Maximizing Workplace Retirement Plan Contributions

Many of my clients do a great job of maximizing their contributions to their workplace 401K ($19,500 in 2021, or $26,000 if over age 49). The company will match these contributions each period they are made, but there is no company match for periods when the employee does not make a contribution.

Unfortunately, I saw that many of my new clients were reaching the maximum contribution limit in July or August, as their companies withheld 401(k) contributions on both their base salary and their annual bonuses. Since they were no longer making 401(k) contributions after August, they missed out on the company match for 5 months or so. I monitored their contributions through the year then had them lower their contribution percentage to make sure they receive their company match through December.

Correcting Employer W-2 Mistakes to Save Thousands

One senior executive at a pharmaceuticals company participated in his company’s non-qualified deferred compensation plan. While his employer properly excluded the deferred income from federal wages from 2015 – 2020, the deferral was not reflected in his PA wages, so he paid PA tax each year on his deferred comp. Therefore, my client should not pay PA tax again on the deferred amounts (which totaled $90,000) when paid out.

My client was involuntarily terminated from his job in 2020 and the full amount of deferred compensation was distributed to him. Unfortunately, the PA wages shown on his W-2 were not reduced by the $90,000 upon which he had already paid PA tax.

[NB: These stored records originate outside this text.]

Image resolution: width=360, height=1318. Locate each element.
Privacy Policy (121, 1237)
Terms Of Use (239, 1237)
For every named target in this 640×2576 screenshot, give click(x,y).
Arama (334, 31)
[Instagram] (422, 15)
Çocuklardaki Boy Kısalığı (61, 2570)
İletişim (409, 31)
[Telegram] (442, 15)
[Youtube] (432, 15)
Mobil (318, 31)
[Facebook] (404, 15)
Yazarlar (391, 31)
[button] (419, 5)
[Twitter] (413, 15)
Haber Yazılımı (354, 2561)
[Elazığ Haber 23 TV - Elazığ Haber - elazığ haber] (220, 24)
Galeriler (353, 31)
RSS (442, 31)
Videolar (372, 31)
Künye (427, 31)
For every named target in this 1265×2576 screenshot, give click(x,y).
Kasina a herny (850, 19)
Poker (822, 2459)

I provided the taxpayer (and his employer) with a reconciliation of prior year PA and Federal wages, guidance on the pertinent PA tax law, and a clear explanation of the employer’s error. My client was subsequently issued a corrected W-2 that reported PA wages $110,000 lower, saving him $3,377 on his 2020 Pennsylvania Income Tax return.


Look in the mirror and ask yourself if you are receiving these kinds of services from your financial advisor. What value are you getting for the fee you are paying?